I am using foreach::foreach() in R to run an analysis in parallel. I am using a computing cluster with 1 node, 500Gb of RAM and 30 cores. I initialize the cluster using:
myCluster <- parallel::makeCluster(28)
doParallel::registerDoParallel(myCluster)
The process runs through completely and takes around 8 hours to complete, however, the foreach loop does not combine the results and returns a null object (lcp_network). The loop code looks like this (not a reprex):
lcp_network <- foreach::foreach(i = 1:nrow(comps), .errorhandling = "remove", .combine = "rbind", .packages = c("sf", "terra","leastcostpath","dplyr")) %dopar% {
  
  lcp <- leastcostpath::create_lcp(cost_surface = tr1,
                                   origin = nodes_sp[comps[i,1],, drop = FALSE],
                                   destination = nodes_sp[comps[i,2],, drop = FALSE])
  
  lcp$origin_ID <- nodes_sp[comps[i,1],]$layer
  lcp$destination_ID <- nodes_sp[comps[i,2],]$layer
   lcp <- lcp %>%
     st_as_sf() %>%
     mutate(length = st_length(.)) %>%
     st_drop_geometry()
  attributes(lcp$length) <- NULL
  
  return(lcp)
  
}
Notably, this same code runs on a smaller subset of data on my personal computer (8Gb of RAM, 8 cores) and combines, no problem. The error message given when using the .verbose argument is:
numValues: 43, numResults: 0, stopped: TRUE
got results for task 1
accumulate got an error result
numValues: 43, numResults: 1, stopped: TRUE
returning status FALSE
got results for task 2
...
returning status FALSE
got results for task 43
numValues: 43, numResults: 43, stopped: TRUE
not calling combine function due to errors
returning status TRUE
Any advice is helpful. I have tried adding gc() within the loop, among other attempted fixes.

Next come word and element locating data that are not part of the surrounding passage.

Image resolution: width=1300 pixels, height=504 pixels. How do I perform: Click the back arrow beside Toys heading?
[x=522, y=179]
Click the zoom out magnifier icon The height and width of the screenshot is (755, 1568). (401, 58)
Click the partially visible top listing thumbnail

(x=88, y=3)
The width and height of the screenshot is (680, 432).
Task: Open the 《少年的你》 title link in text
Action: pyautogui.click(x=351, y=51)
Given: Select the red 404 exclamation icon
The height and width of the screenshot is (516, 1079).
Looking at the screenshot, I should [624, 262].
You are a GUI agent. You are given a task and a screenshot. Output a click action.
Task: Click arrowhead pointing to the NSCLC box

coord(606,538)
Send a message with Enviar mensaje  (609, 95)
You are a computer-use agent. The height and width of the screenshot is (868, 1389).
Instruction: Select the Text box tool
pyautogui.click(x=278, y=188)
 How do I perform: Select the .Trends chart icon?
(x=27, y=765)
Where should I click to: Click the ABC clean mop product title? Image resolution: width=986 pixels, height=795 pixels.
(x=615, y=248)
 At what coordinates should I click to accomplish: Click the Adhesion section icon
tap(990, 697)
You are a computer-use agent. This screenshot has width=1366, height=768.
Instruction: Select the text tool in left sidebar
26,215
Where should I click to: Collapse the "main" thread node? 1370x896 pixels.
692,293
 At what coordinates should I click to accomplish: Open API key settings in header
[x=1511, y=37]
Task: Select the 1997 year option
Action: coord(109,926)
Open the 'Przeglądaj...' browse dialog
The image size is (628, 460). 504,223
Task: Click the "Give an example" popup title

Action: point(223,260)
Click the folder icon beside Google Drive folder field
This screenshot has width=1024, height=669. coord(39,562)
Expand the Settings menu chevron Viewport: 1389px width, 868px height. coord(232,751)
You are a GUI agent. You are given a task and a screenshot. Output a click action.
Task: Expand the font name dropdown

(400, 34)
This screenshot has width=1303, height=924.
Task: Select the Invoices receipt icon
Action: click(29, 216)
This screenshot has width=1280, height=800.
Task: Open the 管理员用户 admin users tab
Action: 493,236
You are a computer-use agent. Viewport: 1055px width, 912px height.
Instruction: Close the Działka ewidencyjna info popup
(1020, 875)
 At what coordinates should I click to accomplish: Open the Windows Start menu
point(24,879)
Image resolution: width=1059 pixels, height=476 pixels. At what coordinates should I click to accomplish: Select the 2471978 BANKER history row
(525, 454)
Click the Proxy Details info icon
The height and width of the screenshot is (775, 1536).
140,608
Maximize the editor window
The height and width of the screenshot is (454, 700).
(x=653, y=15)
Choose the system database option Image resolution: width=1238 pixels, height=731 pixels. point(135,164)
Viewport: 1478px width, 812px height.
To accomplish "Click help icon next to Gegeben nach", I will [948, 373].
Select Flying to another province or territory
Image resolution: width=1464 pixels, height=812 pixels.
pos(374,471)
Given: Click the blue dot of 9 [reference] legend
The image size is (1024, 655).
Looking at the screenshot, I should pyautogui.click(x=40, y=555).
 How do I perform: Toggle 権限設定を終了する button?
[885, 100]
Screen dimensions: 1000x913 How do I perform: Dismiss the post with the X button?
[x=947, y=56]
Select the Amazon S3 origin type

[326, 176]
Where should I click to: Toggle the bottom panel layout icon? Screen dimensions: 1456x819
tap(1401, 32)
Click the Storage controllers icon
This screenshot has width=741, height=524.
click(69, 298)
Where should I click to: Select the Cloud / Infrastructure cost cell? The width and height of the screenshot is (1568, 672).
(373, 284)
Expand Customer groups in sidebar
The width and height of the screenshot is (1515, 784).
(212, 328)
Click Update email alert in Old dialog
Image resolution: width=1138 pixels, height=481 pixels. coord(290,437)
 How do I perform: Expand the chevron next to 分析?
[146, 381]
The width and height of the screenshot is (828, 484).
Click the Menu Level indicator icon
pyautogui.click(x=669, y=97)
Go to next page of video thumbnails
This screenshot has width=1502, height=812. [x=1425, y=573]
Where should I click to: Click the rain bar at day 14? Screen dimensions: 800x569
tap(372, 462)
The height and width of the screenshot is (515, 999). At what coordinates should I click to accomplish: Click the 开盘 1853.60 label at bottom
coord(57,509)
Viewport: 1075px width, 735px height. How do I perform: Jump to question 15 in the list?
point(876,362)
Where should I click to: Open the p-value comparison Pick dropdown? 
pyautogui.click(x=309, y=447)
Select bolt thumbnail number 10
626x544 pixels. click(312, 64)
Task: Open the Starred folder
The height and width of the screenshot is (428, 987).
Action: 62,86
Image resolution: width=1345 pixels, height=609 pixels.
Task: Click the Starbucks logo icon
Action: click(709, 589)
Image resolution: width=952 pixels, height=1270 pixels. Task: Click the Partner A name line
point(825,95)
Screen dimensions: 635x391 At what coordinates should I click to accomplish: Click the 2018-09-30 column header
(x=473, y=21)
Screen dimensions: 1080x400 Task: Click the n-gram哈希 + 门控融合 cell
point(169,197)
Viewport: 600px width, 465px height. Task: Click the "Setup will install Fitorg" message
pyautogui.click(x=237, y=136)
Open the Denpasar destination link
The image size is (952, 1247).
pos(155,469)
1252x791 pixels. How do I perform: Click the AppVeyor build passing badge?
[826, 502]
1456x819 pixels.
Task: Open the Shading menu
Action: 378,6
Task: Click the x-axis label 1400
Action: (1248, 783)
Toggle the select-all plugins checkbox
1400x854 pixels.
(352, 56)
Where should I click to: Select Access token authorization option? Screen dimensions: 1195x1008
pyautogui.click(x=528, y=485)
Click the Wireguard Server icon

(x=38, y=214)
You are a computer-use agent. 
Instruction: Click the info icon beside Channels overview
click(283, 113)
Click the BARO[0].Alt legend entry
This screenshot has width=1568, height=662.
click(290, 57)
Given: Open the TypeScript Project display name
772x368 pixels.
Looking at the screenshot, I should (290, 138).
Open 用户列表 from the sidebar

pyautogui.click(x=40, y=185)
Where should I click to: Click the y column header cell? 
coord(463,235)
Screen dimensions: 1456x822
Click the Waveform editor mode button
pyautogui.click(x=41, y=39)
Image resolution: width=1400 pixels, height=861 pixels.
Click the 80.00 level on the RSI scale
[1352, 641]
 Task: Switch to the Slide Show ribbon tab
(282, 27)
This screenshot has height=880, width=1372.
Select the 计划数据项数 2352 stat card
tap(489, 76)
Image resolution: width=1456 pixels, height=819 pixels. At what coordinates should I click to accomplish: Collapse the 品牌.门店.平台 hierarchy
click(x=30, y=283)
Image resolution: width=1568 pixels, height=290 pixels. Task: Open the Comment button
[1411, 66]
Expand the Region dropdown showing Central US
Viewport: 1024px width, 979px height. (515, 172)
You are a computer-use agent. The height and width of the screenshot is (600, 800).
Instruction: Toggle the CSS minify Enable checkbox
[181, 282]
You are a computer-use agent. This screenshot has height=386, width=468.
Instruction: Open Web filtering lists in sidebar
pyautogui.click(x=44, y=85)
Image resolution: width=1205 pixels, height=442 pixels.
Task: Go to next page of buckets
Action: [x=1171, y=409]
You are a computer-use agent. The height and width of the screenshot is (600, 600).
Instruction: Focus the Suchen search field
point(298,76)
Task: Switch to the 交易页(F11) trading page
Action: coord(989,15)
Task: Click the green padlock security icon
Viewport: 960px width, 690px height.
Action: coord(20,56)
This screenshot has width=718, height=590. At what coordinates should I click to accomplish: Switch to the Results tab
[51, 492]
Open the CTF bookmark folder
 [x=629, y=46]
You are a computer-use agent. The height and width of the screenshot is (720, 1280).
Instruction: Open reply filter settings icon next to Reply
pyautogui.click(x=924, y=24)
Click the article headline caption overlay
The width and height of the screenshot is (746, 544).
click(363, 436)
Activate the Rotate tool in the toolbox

EDIT: I noticed that the first description in the verbose statement notes:
accumulate got an error result
and at every point thereafter, it notes:
returning status FALSE
EDIT 2: I ran the same code on a different server, using the same parameters (500Gb of RAM, 30 cores). The error code is different now:
numValues: 43, numResults: 0, stopped: TRUE
Error in unserialize(socklist[[n]]) : error reading from connection
Calls: %dopar% ... recvOneData -> recvOneData.SOCKcluster -> unserialize
Execution halted
slurmstepd: error: Detected 8 oom-kill event(s) in StepId=13251537.batch. 
Some of your processes may have been killed by the cgroup out-of-memory handler.